Background

Generative Flow Networks (GFlowNets) are probabilistic models designed to sample complex combinatorial objects with probability proportional to a user-defined reward. Concretely, we work with a finite discrete space \(\mathcal{X}\) and an unnormalized reward function \({\mathcal{R} : \mathcal{X} \rightarrow \mathbb{R}_{\ge 0}}\). Our goal is to learn a sampler whose marginal distribution over objects \(x \in \mathcal{X}\) matches \(\mathcal{R}(x)/Z\), where the normalizing constant \({Z = \sum_{x \in \mathcal{X}} \mathcal{R}(x)}\) is typically unknown.

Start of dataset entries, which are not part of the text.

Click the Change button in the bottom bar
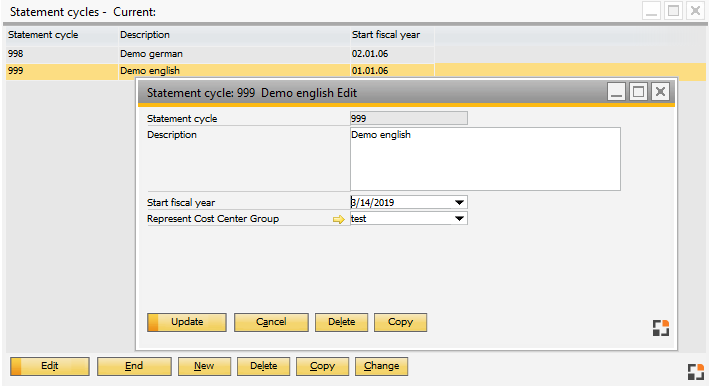This screenshot has width=709, height=386. click(x=381, y=366)
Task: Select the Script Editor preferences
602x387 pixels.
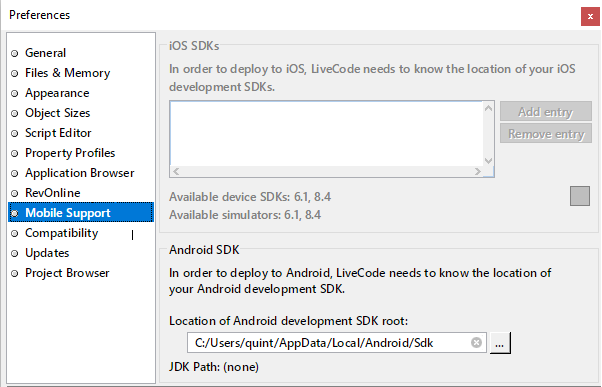Action: pos(58,133)
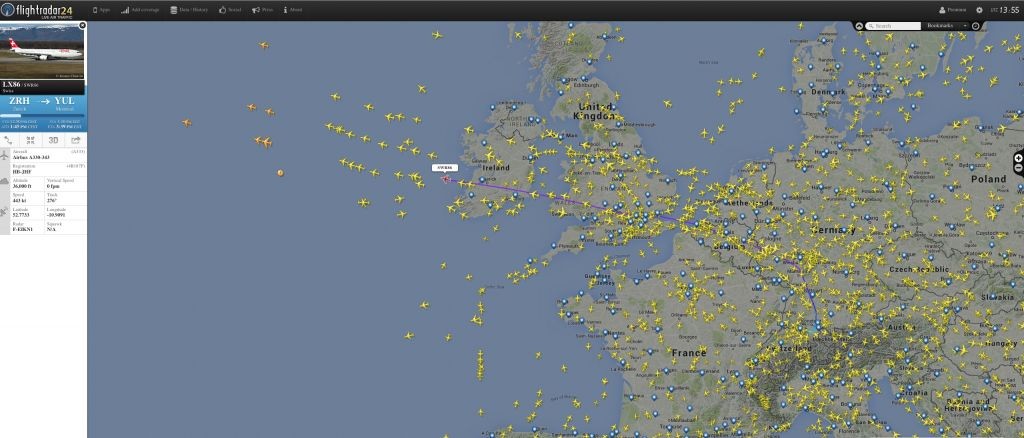Open the settings gear icon
The image size is (1024, 438).
pos(979,10)
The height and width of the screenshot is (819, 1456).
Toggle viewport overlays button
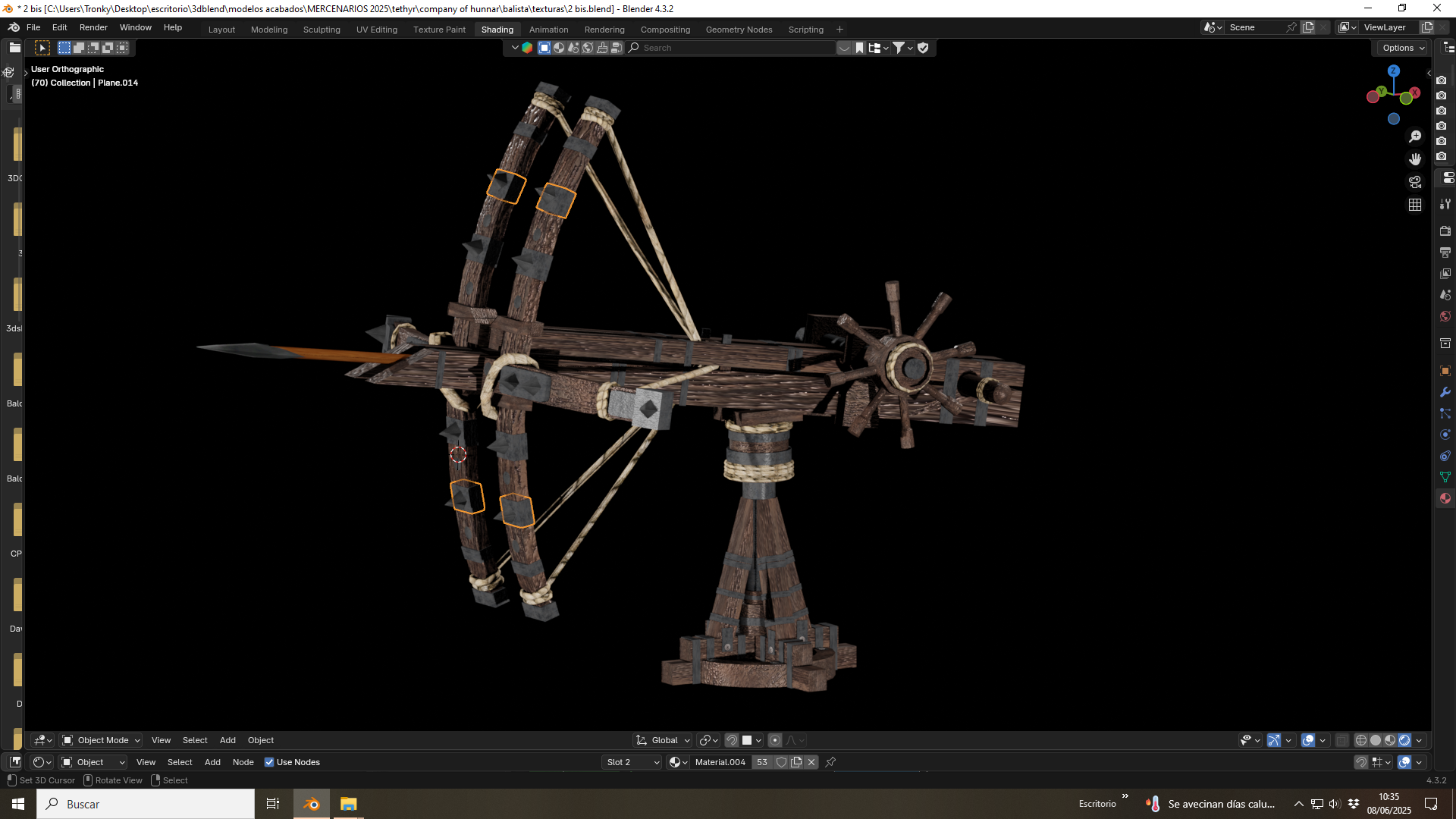[1308, 740]
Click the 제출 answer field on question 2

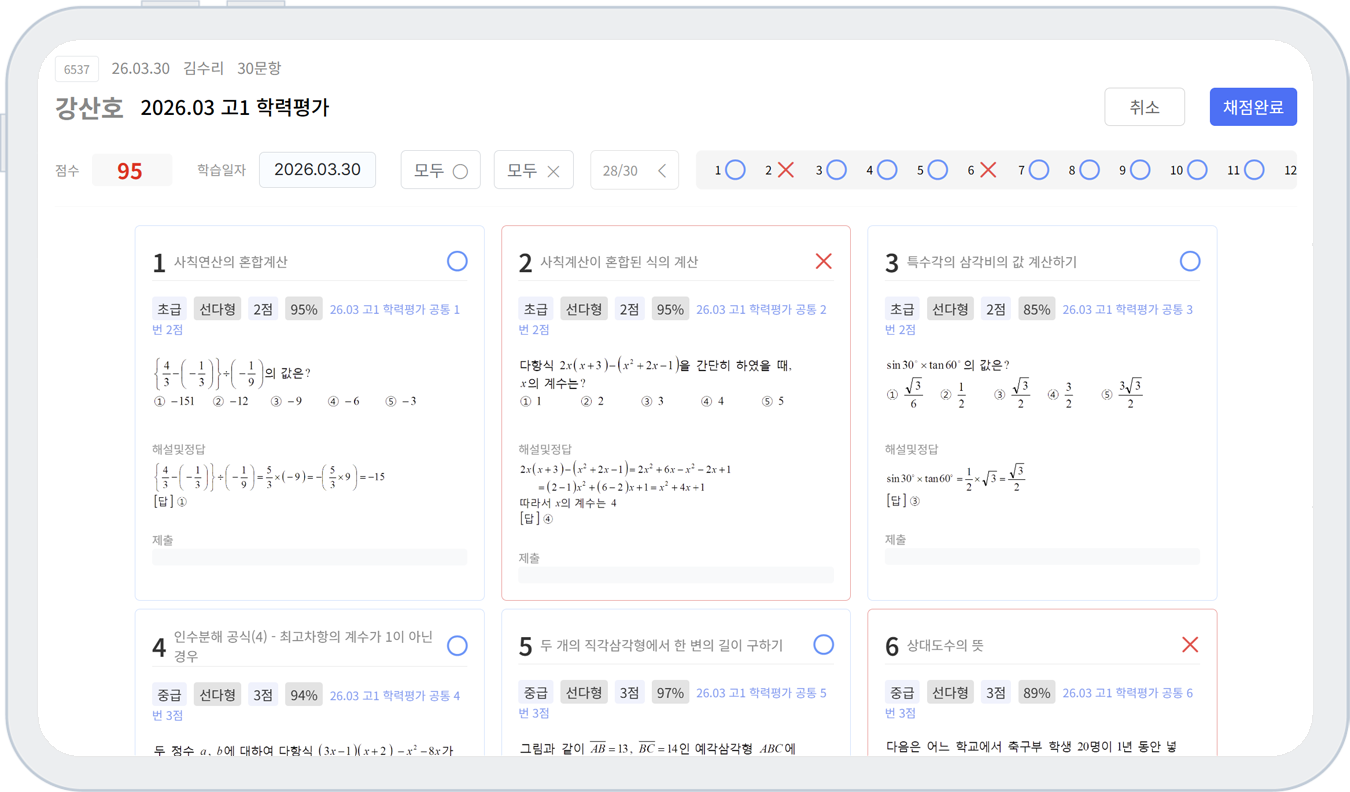click(675, 575)
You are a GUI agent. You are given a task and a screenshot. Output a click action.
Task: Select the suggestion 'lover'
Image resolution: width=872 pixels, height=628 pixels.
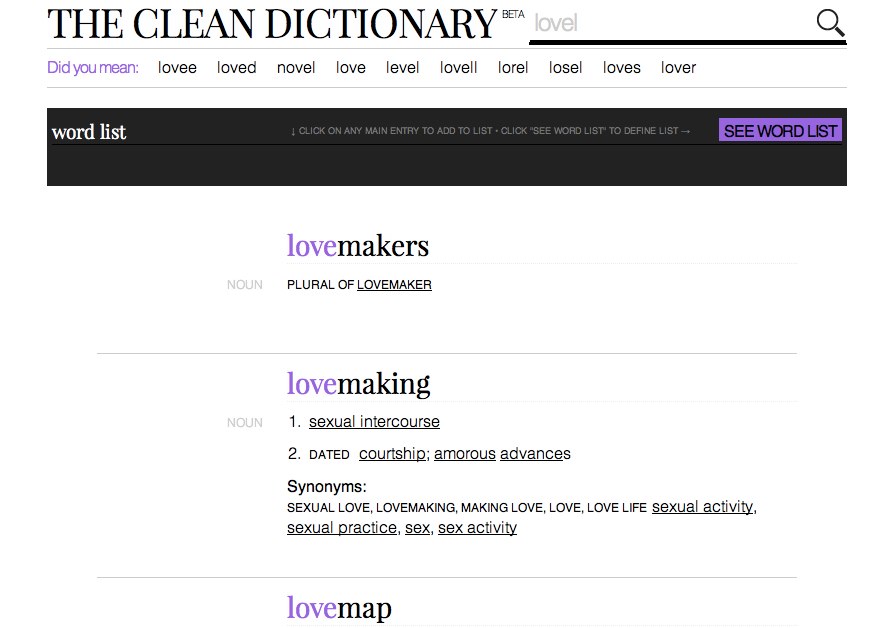pyautogui.click(x=678, y=67)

To describe the generative process, GFlowNets build a directed acyclic graph (DAG) \(\mathcal{G} = (\mathcal{S}, \mathcal{E})\). Every node in \(\mathcal{S}\) represents a partially constructed object, edges in \(\mathcal{E}\) correspond to incremental edits, and there is a unique initial state \(s_0\) with no parents. Terminal states coincide with the target space \(\mathcal{X}\), so any complete trajectory \(\tau = (s_0, s_1, \ldots, s_{n_\tau})\) records the sequence of construction steps that leads to a finished object \(s_{n_\tau} \in \mathcal{X}\).

GFlowNet training revolves around two stochastic policies. The forward policy \(\mathcal{P}_F(s' \mid s)\) chooses how to expand a state by selecting one of its children, while the backward policy \(\mathcal{P}_B(s' \mid s)\) picks a parent to undo a step. A pair of forward/backward policies is considered proper if the induced distributions over complete trajectories match,

\[ \prod_{t=1}^{n_\tau} \mathcal{P}_F(s_t \mid s_{t-1}) = \frac{\mathcal{R}(s_{n_\tau})}{Z} \prod_{t=1}^{n_\tau} \mathcal{P}_B(s_{t-1} \mid s_t) \quad \text{for all } \tau. \]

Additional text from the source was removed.